An exact transcription of all the entries below is required.

*** Data extract Section Begins ***

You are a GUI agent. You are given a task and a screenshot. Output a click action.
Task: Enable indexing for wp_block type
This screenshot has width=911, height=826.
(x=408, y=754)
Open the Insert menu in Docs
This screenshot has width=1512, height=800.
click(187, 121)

*** Data extract Section Ends ***

- [Exercise answer]:
You are a GUI agent. You are given a task and a screenshot. Output a click action.
Task: Enable indexing for wp_block type
This screenshot has width=911, height=826.
(x=408, y=754)
Open the Insert menu in Docs
This screenshot has width=1512, height=800.
click(187, 121)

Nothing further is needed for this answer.